No wonder, then, that candidates for office in the church are examined in relation to their faithfulness to these documents, and candidates for membership in the church are expected to indicate that they will abide by them. New ideas – or apparently new ideas – are tested against the wisdom that has come down to us from the past. We are not the first people to experience the Spirit of God's illumination of the text of Scripture.
The Westminster documents also serve as a standard around which the people of God can rally. Watch carefully the disintegration of the so-called mainline churches; their belief in pluralism serves as a powerful centrifugal force driving them apart. Raise up a standard and the faithful rally to it. Well-worn slogans like "For Christ's Crown and Covenant" do not degenerate into meaninglessness when they have a substantive, written document to explain and apply them. -
Third, the Westminster documents are a service to the world.
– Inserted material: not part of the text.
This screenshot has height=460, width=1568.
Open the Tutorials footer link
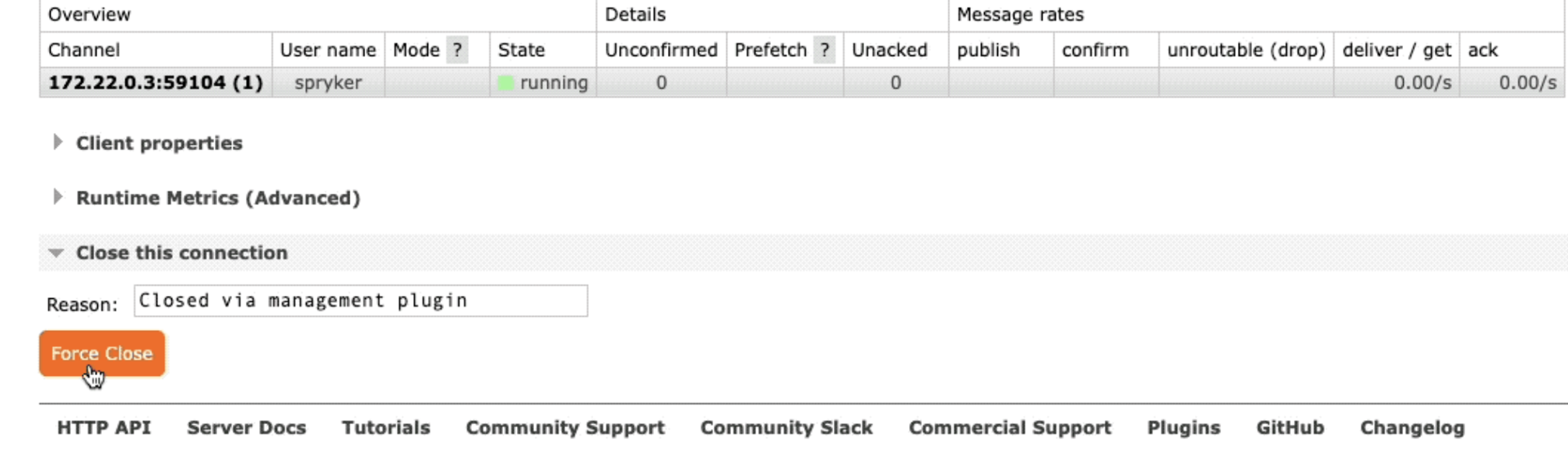[x=385, y=427]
They expose the sin of the world and the compromise of the church, and they sort out the way of salvation. They call the governments of the world to bow in humble submission to the mediatorial Kingship of Jesus Christ. They set out God's way in belief, worship, discipline, and government for the church. They guide the family in structuring itself, learning to function effectively, and determining the roles of its members.
A few years ago, an elder in a small-town congregation gave a copy of the Westminster Shorter Catechism to a young father in his community from a Mennonite church. After perusing it, the delighted man reported to the elder, "This is just what we need to teach our young people!" No wonder, for when we pay attention to the contents of the Westminster documents, we are confronted with the very truth of God.